I have been advised to keep my ds in a car seat to sleep at night times and to only put him down in his car seat at day times rather than being put down flat on his back because he is recovering from rs virus.

Honeytea, were you told this by a health care professional? I've been led to believe this can be extremely dangerous. I know it's not the same scenario, but my granddaughter had to undertake a test to see if it was safe for her to leave hospital to go home in a car seat for a thirty minute journey. She had certainly been born at 35/36 weeks, weighing 2lb 3oz, but was being discharged at term (still only 3lb 7oz mind you). The staff in the unit said it can compromise their breathing.

I know that when my son was recovering from a collapsed lung and has asthma I was told to elevate the mattress by putting in folded towels/blankets etc underneath his mattress.

It just seems very strange advice to be told to do this with the carseat - mind you, maybe advice has changed in the last five years.

Geekster Mon 28-Jan-13 21:42:04

The sure start centre were we used to live was brilliant there were lots of good groups where you were encouraged to talk to other parents while letting your children play and interact with other children and adults, the staff couldn't have been nicer. The we went to this one today. Needless to say we won't be going again. We have got some other groups to try. Just felt so sorry for that new Mum.

gwenniebee Mon 28-Jan-13 21:52:30

That sounds really weird - poor you and that poor other mum!
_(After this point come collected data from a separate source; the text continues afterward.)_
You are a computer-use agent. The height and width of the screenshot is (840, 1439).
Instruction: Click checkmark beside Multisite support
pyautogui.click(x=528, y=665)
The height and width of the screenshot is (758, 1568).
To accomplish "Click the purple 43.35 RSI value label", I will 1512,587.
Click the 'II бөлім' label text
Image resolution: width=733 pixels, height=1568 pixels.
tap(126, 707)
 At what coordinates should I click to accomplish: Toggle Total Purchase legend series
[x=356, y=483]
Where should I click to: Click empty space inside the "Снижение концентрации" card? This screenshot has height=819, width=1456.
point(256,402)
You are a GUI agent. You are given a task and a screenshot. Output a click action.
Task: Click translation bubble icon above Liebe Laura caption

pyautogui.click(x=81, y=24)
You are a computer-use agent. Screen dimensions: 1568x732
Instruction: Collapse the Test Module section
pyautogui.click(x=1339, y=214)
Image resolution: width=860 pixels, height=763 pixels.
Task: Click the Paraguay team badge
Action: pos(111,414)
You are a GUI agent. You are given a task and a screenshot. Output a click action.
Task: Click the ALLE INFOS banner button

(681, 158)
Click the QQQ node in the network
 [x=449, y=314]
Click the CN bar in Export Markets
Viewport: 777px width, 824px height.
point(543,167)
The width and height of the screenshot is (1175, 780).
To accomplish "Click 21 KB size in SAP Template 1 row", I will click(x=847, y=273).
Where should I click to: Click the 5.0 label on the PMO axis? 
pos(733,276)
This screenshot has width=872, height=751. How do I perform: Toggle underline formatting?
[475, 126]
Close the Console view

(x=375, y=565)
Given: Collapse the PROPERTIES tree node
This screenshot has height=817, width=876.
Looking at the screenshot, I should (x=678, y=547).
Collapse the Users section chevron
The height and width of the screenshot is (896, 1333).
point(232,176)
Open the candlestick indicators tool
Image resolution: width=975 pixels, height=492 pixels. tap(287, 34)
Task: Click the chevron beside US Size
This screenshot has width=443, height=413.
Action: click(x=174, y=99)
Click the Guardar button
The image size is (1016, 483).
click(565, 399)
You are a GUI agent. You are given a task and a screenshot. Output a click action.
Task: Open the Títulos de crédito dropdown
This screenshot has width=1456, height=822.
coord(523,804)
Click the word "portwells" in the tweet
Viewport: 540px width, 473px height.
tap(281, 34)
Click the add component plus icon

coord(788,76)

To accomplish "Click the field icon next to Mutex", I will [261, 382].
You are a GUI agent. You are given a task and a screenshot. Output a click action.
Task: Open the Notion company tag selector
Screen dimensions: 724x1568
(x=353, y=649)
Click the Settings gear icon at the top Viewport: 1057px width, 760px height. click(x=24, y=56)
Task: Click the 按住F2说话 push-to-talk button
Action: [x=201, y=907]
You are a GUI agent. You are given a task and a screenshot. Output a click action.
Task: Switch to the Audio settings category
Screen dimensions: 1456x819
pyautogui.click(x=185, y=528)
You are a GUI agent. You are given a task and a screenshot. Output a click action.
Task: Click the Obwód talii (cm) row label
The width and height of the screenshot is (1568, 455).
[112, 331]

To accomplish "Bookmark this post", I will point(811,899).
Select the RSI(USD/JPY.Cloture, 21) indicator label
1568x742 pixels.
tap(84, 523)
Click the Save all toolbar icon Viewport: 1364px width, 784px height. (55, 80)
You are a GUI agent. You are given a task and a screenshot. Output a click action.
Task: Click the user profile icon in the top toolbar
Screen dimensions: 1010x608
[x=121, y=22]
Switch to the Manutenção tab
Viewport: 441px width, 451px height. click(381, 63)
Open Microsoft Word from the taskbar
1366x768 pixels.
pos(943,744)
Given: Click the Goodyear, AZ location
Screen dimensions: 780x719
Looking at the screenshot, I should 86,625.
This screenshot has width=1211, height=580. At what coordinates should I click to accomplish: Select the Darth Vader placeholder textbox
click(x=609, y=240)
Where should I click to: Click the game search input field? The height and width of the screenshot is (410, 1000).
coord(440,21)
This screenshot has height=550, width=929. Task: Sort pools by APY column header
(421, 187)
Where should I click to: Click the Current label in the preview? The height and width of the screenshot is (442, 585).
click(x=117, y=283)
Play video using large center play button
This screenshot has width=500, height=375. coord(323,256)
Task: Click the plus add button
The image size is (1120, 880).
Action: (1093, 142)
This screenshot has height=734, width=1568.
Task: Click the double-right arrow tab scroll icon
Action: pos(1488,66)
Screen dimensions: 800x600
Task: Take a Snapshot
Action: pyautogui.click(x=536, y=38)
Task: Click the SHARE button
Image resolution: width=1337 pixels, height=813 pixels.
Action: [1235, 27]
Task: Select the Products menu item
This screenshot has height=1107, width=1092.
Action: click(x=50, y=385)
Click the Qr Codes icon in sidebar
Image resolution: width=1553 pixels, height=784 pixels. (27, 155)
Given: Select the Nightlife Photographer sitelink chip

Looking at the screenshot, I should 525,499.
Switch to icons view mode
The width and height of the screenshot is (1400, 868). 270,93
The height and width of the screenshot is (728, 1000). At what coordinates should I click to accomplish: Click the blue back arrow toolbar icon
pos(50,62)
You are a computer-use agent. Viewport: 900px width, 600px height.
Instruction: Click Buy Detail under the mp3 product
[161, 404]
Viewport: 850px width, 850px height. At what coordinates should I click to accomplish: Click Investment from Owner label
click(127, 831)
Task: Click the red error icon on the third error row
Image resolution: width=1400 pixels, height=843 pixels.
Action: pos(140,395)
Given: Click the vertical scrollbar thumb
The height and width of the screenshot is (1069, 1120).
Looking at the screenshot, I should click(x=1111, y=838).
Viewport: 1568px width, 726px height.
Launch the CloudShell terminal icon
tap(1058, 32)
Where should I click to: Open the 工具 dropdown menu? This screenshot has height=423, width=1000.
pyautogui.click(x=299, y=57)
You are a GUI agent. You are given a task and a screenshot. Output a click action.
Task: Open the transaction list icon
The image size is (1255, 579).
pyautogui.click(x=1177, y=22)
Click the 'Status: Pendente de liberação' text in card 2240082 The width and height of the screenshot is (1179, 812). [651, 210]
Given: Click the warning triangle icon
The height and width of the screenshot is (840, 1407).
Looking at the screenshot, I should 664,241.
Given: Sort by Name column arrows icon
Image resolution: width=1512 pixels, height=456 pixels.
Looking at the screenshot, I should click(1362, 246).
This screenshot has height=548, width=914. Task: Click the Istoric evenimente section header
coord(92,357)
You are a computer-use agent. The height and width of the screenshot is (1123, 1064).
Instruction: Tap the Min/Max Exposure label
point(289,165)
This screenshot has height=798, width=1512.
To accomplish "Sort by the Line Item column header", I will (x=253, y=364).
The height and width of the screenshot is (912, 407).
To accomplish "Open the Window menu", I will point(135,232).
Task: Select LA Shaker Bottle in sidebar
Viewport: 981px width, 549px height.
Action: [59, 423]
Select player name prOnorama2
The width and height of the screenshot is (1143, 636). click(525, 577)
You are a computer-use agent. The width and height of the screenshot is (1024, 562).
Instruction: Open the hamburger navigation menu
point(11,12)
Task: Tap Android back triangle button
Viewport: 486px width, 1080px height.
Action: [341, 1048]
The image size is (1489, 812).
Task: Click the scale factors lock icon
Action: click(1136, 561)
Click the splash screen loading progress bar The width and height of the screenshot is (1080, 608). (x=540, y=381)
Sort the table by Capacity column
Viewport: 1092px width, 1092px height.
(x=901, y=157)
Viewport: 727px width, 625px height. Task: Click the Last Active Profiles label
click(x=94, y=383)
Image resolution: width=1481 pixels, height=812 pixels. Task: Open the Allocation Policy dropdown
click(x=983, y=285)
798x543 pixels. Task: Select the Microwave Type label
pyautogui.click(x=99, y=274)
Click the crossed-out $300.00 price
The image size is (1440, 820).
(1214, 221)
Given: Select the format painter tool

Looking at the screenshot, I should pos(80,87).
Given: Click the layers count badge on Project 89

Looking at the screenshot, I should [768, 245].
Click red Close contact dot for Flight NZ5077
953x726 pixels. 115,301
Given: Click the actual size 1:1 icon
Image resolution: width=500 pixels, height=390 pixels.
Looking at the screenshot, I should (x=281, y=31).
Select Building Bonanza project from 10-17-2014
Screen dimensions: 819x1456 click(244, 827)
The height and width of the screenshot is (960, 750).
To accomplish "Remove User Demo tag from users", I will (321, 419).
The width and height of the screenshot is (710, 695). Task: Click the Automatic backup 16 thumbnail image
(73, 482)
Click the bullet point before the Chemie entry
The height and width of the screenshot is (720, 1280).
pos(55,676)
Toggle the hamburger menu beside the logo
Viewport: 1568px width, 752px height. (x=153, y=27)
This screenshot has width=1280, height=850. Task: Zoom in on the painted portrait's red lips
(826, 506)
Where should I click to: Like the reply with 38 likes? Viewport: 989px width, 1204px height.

Just wanted to stick up for my sure start centre though - it's great, and the one in the next town over is too smile

anothershittynickname Mon 28-Jan-13 22:56:35

I've found the best playgroups for minding their own business encouraging free play are church run ones.

I was once "told off" for using my mobile at a children's center. I was transferring money to DD1 who was stranded. I said no but would've rather said fuck off you old trout I'm not a child

libelulle Mon 28-Jan-13 23:20:09

Honeytea, I'd also advise caution re that sleeping in car seat because of RSV. My DS was very prem and one of the tests we had to undergo before being allowed home was the 'car seat test', involving checking that the baby could maintain their oxygen saturations while in the car seat. First time round (admittedly he only weighed just over 3lb at the time) he was grabbed out after about 20 seconds after his sats started plunging down into the 60s. We needed a very complicated (and no doubt not great in terms of the safety of the car seat!) arrangement of blankets underneath him before he could maintain a reasonable airway while in the seat. Car seats put small babies in a position where they find it very difficult to breathe properly, hence the advice about not leaving them in it for too long.

With a big healthy baby, it's not a big problem - hence interfering old surestart trouts in case of the OP. But keeping a baby with RSV in a car seat all night seems a very seriously dubious suggestion.